The monstrous offensive line allowed the Gophers to rush for over 250 yards and a fierce pass rush battered slow-reacting quarterback Jarret Doege — overall, a complete mismatch physically that wasn't reflected in the final: Gophers 18, Mountaineers 6.

All in all, the Gophers were showing off the muscles of a team that deserved much more than dropping to the ninth slot in Big Ten bowls. The only thing I can figure with the disdain toward the Gophers is that Jimmy John's is an important sponsor for ESPN, the bowl power-broker, and it was punishment for Fleck's anti-boxed lunch stance.

Even worse, a 10th Big Ten team, Rutgers, wound up replacing Texas A&M in the well-paying, long-running Gator Bowl in Jacksonville, Fla. Rutgers was 2-7 in the Big Ten, and now it's the opener in a New Year's Eve tripleheader, followed by the playoff semifinals.

Sometimes life is too generous.

All bowl games below the major six do come with an "alleged" in front of the payout. ESPN owns 13 of the bowls, runs a few others, and takes rights fees out of one pocket and puts them in the other.

The probable red-ink trip to Phoenix is not an issue issue with the Gophers' bottom line. The Big Ten splits the overall bowl take among members, and with Michigan in the playoff, and Michigan State and Ohio State also in major six games, the U athletic department will be getting a check large enough to cover one of the low-cost programs recently chopped, if athletic director Mark Coyle was so inclined.

The promotional information claims this as the 32nd Guaranteed Rate Bowl, although it is actually the first with that title.

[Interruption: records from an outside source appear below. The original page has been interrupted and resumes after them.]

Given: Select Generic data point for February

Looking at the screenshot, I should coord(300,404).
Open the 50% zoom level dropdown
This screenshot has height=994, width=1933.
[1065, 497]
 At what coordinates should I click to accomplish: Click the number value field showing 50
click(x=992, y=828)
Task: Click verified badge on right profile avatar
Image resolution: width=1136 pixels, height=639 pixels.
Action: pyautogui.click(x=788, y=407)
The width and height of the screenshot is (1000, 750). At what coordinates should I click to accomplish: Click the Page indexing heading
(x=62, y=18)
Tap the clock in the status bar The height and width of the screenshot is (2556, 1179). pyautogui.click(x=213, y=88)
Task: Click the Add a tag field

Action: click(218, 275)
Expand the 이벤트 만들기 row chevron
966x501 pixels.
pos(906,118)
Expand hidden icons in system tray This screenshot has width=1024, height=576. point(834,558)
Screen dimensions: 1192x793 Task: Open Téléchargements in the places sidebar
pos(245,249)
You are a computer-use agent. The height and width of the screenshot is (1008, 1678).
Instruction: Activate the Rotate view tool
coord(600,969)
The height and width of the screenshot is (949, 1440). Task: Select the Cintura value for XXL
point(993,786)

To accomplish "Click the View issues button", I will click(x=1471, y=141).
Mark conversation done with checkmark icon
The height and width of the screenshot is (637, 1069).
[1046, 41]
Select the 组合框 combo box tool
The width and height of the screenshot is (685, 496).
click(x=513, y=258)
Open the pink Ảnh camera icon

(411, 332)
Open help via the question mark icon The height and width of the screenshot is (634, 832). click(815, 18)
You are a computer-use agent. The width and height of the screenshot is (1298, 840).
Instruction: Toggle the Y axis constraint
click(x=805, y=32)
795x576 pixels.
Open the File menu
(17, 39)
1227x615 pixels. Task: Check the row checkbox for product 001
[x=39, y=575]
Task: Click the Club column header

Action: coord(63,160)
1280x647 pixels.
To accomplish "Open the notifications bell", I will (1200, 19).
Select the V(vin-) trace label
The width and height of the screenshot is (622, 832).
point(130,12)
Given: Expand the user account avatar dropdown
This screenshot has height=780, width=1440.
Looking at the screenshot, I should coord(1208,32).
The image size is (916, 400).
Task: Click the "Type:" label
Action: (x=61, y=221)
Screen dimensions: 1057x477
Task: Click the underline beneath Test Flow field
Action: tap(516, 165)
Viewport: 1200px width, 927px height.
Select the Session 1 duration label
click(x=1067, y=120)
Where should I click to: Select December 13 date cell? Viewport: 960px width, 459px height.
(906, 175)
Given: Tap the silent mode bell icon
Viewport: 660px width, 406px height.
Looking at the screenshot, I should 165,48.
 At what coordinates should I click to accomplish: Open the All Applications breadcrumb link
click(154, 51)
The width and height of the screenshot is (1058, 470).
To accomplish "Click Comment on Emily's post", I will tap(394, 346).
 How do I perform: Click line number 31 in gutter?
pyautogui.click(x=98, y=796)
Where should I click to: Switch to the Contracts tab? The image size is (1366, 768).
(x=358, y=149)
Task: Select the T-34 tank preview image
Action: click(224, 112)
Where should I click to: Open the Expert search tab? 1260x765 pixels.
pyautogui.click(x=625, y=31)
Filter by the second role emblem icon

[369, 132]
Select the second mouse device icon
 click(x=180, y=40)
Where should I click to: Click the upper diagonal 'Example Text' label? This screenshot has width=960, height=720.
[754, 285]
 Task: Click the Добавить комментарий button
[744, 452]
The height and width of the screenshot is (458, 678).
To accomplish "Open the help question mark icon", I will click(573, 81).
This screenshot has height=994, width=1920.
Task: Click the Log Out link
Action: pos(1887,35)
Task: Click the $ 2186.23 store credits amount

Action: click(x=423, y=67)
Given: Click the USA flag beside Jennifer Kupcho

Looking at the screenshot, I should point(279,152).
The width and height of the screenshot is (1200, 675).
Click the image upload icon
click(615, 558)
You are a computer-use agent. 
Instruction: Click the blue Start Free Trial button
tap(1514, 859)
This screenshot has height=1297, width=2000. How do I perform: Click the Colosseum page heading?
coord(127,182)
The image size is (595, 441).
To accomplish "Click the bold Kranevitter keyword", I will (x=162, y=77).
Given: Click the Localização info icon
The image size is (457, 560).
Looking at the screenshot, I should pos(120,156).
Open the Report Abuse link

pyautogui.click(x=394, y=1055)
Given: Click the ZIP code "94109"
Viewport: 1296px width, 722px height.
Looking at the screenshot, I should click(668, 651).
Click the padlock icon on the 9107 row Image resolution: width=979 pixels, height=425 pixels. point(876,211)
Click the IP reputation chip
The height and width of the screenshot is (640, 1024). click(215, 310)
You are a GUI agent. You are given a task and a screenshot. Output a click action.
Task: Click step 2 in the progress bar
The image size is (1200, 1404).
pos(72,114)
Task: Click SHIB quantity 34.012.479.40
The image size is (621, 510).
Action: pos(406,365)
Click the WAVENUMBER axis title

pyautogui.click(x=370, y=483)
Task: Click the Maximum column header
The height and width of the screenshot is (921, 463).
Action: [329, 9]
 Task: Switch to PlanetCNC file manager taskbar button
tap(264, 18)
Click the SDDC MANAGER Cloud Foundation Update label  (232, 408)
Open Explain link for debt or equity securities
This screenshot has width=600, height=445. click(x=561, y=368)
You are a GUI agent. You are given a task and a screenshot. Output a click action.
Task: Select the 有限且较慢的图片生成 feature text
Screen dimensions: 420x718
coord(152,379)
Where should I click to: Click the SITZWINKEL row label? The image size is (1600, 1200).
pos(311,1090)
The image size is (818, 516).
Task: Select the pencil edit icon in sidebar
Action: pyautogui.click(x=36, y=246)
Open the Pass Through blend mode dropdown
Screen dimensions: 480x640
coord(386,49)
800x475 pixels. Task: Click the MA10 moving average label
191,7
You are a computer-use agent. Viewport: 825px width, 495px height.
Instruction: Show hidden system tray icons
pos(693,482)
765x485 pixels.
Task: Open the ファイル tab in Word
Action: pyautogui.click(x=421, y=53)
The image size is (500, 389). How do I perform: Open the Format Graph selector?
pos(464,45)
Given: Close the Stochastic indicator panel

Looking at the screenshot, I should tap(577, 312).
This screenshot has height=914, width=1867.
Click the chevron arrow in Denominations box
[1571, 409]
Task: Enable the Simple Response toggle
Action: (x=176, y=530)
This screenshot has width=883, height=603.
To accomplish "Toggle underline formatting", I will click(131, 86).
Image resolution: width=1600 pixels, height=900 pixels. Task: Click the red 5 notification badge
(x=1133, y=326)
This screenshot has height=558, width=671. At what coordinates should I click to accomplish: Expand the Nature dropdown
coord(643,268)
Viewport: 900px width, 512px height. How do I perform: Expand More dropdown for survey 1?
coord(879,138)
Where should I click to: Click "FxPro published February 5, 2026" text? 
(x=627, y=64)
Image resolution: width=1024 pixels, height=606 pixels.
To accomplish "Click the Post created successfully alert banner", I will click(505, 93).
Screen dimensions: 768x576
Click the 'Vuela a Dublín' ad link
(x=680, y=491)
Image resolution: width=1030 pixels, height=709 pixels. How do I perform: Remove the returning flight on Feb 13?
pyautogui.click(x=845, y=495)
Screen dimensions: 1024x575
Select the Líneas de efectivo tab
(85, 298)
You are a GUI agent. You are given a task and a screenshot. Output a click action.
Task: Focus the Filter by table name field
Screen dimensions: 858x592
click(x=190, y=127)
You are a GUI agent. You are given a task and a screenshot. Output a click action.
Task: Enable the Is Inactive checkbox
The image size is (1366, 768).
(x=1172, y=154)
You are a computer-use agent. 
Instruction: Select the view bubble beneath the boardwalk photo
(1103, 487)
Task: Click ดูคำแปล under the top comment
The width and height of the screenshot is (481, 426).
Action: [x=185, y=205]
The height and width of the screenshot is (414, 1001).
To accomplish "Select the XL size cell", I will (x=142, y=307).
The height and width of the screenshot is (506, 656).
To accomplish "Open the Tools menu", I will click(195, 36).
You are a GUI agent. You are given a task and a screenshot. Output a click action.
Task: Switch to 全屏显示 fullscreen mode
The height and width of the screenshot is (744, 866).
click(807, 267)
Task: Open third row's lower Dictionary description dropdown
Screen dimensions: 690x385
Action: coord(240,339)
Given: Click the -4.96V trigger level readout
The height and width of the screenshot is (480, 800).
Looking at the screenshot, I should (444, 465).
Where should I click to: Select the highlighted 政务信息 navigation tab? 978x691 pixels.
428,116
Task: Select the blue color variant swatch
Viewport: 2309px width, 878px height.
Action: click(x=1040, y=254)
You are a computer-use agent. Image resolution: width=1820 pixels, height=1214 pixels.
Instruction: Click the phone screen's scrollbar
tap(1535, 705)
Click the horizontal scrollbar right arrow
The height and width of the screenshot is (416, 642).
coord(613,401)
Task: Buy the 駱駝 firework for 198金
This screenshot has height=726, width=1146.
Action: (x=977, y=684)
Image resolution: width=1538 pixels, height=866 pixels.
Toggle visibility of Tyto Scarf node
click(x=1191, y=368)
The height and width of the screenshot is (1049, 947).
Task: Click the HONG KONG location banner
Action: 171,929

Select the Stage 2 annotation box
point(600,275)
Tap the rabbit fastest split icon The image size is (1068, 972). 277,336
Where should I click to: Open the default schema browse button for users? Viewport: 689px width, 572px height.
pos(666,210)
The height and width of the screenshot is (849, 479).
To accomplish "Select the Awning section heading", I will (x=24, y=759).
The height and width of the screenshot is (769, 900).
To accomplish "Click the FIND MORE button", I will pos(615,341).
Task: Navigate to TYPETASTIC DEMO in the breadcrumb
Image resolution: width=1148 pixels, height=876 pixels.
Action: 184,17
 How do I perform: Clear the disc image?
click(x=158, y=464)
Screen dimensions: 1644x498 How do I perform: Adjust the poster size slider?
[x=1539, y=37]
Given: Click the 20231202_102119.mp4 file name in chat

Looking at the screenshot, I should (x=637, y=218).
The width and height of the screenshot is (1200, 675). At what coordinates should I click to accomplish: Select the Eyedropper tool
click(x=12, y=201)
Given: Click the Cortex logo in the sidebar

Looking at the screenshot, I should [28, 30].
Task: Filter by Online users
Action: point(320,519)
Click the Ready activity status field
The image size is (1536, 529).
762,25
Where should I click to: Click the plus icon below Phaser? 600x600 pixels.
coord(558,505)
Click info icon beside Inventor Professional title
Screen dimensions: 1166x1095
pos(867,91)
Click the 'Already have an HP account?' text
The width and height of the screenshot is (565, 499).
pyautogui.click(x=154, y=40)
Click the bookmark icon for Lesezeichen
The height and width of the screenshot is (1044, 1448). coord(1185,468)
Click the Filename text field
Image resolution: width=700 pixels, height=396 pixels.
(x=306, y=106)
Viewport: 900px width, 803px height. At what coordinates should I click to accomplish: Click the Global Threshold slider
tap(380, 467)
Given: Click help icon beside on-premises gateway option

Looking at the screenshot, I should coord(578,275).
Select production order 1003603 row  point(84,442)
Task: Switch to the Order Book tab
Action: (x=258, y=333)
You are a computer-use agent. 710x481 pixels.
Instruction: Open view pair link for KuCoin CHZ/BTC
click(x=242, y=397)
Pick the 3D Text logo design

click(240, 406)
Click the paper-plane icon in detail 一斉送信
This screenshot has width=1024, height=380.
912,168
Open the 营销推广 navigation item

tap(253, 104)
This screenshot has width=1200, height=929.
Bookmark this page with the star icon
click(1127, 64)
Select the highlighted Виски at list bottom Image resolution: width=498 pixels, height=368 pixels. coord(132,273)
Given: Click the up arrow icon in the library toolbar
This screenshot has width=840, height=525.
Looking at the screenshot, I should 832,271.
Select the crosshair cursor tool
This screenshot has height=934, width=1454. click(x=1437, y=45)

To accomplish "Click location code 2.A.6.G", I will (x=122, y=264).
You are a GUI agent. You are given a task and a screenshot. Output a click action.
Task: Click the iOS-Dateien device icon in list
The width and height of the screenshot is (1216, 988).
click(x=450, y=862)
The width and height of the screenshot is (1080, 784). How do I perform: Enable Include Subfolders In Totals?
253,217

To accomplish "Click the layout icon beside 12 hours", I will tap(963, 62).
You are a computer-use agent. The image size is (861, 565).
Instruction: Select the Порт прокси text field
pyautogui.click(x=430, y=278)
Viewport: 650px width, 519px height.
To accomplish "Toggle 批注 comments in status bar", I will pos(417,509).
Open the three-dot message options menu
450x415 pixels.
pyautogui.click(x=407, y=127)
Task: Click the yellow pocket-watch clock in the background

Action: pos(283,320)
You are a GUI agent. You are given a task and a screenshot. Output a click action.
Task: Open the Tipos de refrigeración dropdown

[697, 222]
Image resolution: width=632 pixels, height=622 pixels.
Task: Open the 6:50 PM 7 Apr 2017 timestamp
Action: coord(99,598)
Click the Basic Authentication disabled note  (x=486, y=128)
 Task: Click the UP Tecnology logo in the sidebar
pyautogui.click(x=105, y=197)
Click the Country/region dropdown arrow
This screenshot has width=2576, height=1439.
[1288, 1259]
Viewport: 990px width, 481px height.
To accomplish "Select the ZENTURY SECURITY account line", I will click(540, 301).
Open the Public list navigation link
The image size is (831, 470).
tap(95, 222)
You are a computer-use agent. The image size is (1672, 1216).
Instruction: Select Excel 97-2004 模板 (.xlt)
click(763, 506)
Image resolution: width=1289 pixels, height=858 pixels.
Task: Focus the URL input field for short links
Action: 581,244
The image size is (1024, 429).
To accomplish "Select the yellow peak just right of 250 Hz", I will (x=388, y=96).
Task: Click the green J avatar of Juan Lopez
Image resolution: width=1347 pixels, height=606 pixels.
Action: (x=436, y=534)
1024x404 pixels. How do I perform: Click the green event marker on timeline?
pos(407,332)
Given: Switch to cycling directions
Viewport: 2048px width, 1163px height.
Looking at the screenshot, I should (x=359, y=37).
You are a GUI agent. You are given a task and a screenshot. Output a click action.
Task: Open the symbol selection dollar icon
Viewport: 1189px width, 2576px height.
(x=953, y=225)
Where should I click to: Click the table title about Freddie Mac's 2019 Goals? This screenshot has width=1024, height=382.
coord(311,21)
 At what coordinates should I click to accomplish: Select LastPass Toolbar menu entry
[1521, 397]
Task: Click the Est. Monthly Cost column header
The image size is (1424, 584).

The game started as the Copper Bowl in 1989 in Tucson, became the Insight Bowl from 1997 through 2011 (moving to the Phoenix area in 2000), the Buffalo Wild Wings Bowl in 2012-13, the Cactus Bowl from 2014 to 2017, the Cheez-It Bowl in 2018-19, and titled but not played as the Guaranteed Rate in 2020.

The Gophers were trying to end a snake-bit 0-3 in this multi-titled event on Tuesday. They played in three Insight Bowls in four Decembers from 2006 to 2009, and those contests hold a storied place in Gophers gridiron lore.

The first came in 2006, as the Gophers allowed a 31-point lead in the third quarter to slip away: a 44-41 overtime loss to Texas Tech that led to the firing of a competent coach, Glen Mason.

The next two came in 2008 and 2009, a 42-21 blowout loss to Kansas that allowed the once 7-1 Gophers to finish 7-6, and an incredibly ugly 14-13 loss to Iowa State that put coach Tim Brewster in jeopardy entering 2010, when he lasted seven games.

Which leaves the question: How did a Gophers team that finished 6-3 in the Big Ten wind up in a bowl so low on the pecking order that Coach Brew went to it twice?